─── DATA FOR THE TASK ───
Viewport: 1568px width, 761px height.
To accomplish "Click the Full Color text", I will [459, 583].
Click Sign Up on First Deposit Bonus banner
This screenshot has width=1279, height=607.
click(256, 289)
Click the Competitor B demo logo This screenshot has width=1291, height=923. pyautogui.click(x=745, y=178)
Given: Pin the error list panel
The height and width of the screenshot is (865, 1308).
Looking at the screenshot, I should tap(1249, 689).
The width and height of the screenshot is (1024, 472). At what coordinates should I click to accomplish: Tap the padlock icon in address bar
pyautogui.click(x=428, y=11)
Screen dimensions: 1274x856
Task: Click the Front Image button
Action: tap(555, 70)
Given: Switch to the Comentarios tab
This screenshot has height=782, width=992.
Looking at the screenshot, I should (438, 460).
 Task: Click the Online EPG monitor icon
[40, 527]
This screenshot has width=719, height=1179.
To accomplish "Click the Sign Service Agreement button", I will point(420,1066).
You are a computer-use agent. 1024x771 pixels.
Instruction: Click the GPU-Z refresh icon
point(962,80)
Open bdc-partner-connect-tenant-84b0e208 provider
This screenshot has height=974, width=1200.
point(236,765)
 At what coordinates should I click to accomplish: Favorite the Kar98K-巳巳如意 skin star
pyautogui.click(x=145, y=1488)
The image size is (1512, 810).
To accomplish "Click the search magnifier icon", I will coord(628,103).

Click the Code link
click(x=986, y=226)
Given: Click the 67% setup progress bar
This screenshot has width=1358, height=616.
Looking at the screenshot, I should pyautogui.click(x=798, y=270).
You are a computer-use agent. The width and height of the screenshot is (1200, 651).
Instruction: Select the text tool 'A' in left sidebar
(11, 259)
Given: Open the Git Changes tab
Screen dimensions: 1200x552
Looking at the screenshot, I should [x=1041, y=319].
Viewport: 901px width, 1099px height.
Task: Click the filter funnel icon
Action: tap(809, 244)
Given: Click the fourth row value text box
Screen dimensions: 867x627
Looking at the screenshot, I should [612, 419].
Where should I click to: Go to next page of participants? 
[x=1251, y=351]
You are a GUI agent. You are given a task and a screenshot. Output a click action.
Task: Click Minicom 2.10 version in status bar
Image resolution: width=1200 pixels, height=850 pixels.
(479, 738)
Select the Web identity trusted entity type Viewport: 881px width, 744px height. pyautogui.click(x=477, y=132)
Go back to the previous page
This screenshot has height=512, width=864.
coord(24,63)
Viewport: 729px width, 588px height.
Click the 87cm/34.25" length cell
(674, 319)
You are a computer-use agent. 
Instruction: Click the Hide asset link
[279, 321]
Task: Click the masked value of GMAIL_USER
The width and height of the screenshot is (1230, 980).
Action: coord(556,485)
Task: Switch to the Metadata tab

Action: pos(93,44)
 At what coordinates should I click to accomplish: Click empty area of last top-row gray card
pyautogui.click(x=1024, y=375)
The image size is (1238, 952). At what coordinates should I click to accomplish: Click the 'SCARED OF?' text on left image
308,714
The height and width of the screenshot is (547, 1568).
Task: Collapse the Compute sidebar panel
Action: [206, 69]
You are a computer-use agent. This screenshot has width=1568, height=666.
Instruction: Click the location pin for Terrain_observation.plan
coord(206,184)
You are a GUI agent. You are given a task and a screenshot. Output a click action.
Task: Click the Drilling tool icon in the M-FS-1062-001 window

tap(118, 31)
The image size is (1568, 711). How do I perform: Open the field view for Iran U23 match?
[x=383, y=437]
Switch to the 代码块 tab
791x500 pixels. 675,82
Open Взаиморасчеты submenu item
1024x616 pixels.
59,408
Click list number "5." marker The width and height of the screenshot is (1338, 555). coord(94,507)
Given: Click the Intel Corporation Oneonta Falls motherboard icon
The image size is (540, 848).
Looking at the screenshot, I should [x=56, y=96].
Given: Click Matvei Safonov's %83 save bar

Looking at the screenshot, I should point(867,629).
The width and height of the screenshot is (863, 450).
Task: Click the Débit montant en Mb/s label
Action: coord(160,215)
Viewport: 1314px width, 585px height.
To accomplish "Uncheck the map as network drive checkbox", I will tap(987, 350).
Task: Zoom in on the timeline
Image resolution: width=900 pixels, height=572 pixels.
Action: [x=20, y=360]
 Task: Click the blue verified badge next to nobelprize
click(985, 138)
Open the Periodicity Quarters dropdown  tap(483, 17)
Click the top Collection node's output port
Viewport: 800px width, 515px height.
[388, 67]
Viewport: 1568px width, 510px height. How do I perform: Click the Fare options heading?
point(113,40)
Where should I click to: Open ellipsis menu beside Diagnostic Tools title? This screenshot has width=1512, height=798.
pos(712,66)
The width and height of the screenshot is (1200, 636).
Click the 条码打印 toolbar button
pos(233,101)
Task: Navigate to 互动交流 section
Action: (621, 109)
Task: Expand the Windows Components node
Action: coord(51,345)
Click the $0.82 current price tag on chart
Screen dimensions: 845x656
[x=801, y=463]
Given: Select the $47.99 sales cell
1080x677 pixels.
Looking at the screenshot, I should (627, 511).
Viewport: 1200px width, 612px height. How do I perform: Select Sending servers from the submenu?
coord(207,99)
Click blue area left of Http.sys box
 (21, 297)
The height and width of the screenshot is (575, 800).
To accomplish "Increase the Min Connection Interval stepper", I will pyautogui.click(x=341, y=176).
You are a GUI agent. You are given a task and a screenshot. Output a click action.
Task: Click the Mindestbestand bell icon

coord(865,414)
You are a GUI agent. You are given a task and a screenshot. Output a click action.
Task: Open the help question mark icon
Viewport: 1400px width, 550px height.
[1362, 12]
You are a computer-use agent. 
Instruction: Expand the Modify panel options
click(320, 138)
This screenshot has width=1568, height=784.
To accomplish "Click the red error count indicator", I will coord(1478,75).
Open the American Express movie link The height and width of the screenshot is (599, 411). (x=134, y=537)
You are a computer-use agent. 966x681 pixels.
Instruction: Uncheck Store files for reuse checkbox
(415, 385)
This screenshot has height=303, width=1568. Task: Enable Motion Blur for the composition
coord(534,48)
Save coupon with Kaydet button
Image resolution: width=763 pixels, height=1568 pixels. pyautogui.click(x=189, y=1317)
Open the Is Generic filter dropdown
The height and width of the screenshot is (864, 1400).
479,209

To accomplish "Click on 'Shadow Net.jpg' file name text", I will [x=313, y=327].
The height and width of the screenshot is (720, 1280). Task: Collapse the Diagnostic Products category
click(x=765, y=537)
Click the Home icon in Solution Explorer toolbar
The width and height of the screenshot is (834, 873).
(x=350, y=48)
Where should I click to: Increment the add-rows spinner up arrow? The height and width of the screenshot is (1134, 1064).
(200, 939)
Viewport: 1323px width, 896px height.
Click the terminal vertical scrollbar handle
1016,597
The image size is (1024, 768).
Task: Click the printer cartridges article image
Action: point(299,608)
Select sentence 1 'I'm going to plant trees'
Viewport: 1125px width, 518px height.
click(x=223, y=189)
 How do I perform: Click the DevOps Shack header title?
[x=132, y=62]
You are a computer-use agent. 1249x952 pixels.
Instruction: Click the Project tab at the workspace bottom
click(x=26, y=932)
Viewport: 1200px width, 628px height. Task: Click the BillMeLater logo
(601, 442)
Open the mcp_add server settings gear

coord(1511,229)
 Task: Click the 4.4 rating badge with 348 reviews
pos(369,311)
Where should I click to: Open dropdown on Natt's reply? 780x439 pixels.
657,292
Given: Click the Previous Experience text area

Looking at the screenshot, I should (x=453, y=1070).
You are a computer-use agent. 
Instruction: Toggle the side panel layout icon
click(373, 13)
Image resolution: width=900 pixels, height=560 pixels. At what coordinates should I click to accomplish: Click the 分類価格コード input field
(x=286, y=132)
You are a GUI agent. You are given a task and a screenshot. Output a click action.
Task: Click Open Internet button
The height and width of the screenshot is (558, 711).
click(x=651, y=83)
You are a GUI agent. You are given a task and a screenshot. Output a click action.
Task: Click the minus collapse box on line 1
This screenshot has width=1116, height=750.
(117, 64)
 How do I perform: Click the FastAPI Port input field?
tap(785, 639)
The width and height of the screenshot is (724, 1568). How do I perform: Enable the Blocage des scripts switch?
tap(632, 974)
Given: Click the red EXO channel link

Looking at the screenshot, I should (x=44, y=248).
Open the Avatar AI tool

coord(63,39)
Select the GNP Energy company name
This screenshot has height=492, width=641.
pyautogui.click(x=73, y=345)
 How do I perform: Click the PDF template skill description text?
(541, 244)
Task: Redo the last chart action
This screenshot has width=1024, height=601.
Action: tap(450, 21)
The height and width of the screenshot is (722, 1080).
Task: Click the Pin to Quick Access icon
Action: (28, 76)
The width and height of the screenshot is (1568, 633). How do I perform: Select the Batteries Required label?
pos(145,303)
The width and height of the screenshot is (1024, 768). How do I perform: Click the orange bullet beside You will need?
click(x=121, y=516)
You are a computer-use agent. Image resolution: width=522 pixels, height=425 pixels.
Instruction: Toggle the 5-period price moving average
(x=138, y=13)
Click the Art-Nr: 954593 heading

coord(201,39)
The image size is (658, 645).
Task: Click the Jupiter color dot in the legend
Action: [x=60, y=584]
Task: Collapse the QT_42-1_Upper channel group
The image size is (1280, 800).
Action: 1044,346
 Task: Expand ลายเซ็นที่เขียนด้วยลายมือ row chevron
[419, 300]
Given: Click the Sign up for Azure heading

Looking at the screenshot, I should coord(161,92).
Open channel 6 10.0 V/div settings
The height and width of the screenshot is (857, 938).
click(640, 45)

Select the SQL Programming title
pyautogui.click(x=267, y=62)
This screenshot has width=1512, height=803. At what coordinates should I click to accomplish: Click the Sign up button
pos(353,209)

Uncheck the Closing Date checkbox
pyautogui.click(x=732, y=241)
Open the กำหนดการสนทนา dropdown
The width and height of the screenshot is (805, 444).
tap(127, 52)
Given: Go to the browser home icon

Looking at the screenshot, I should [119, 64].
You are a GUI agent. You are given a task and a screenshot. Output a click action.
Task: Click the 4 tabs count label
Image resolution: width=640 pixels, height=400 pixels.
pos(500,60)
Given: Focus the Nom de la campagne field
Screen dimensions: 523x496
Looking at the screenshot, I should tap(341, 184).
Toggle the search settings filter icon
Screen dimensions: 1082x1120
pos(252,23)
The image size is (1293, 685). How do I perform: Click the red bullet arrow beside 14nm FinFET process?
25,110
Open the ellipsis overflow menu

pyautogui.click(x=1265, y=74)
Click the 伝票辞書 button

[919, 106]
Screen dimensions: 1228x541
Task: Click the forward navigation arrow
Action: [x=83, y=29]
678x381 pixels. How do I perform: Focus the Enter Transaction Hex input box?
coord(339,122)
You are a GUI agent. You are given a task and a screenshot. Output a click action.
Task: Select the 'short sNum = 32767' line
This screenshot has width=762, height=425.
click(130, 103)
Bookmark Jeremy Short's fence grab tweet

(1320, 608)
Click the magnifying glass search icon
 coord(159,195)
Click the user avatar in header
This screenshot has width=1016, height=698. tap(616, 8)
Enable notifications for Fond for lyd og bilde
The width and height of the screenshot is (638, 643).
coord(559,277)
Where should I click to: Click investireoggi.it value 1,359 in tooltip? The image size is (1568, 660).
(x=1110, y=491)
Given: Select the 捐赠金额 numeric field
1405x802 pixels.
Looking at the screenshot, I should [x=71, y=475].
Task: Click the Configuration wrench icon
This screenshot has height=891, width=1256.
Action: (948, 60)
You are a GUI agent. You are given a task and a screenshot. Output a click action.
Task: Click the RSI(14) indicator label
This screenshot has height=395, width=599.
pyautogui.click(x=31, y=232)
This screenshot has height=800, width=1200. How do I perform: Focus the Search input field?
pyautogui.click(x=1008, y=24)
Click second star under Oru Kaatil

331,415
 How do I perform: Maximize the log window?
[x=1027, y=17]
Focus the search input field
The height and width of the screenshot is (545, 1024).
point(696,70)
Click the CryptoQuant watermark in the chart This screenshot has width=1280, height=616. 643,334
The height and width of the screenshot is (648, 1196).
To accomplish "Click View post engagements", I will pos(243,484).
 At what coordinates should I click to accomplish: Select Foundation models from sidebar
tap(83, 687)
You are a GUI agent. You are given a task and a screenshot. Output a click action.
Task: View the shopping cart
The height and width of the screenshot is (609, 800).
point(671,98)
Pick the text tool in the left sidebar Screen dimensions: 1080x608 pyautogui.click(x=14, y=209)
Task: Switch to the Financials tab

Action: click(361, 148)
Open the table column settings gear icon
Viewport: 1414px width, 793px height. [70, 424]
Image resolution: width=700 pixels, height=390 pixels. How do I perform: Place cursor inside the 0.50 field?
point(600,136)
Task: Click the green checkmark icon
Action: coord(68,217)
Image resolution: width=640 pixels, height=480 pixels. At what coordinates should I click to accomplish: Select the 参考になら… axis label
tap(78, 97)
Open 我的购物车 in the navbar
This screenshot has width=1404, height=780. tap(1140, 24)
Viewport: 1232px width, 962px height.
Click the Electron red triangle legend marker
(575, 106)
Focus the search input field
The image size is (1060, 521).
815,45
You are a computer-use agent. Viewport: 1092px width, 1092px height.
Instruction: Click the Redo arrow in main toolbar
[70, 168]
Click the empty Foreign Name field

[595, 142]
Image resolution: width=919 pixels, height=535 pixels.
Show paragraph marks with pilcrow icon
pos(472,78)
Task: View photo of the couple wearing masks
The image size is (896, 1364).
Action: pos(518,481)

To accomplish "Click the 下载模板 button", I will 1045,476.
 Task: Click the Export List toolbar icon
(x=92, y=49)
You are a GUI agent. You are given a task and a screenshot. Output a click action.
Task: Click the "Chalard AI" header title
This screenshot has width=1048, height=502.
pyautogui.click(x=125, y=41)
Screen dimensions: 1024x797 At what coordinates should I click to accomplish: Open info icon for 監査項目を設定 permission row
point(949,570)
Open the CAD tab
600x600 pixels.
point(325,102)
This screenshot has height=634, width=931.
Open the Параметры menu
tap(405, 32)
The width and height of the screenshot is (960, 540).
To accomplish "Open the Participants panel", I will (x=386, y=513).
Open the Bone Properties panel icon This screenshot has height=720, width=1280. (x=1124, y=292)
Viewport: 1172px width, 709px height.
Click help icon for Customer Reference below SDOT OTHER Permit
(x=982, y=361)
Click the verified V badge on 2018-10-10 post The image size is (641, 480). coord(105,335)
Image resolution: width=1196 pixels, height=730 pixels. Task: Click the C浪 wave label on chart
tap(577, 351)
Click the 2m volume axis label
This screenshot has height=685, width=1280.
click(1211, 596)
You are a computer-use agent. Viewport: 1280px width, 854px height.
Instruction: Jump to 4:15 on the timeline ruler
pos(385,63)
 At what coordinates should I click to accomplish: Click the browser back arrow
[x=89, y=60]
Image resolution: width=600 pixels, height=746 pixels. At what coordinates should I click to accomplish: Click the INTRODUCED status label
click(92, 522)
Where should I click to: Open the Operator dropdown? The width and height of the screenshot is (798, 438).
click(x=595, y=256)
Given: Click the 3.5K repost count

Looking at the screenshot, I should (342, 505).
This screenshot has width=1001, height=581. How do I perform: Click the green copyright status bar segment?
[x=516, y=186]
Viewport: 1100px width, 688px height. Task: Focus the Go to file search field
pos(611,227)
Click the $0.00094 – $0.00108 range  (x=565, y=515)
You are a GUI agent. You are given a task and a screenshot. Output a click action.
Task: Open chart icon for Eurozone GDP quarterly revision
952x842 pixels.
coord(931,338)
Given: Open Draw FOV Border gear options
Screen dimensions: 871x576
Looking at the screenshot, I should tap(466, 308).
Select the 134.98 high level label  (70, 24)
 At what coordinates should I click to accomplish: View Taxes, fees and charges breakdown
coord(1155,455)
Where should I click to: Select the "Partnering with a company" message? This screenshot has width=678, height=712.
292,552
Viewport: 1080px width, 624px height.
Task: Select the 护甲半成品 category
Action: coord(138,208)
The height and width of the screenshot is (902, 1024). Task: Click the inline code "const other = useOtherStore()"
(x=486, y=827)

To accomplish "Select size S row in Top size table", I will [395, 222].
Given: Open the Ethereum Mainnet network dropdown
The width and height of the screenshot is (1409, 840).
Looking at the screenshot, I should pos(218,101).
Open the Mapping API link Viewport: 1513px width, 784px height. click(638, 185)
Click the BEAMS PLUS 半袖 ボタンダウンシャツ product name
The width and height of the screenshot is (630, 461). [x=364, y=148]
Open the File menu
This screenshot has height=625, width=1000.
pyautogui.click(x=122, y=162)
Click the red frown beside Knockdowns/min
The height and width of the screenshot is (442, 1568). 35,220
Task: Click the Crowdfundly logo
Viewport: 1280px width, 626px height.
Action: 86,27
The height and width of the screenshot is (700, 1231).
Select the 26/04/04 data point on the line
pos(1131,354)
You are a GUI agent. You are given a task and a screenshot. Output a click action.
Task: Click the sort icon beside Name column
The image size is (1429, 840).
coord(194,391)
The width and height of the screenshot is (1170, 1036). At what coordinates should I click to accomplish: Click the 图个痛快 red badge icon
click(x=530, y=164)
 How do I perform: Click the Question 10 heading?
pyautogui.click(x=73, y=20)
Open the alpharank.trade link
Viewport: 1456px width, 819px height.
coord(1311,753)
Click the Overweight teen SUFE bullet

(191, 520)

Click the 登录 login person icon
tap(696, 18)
───
WORK INSTRUCTIONS
Could you state how many lines in the entries contain the word "indicator"? Reply with nothing but the number.

WORKED SOLUTION
2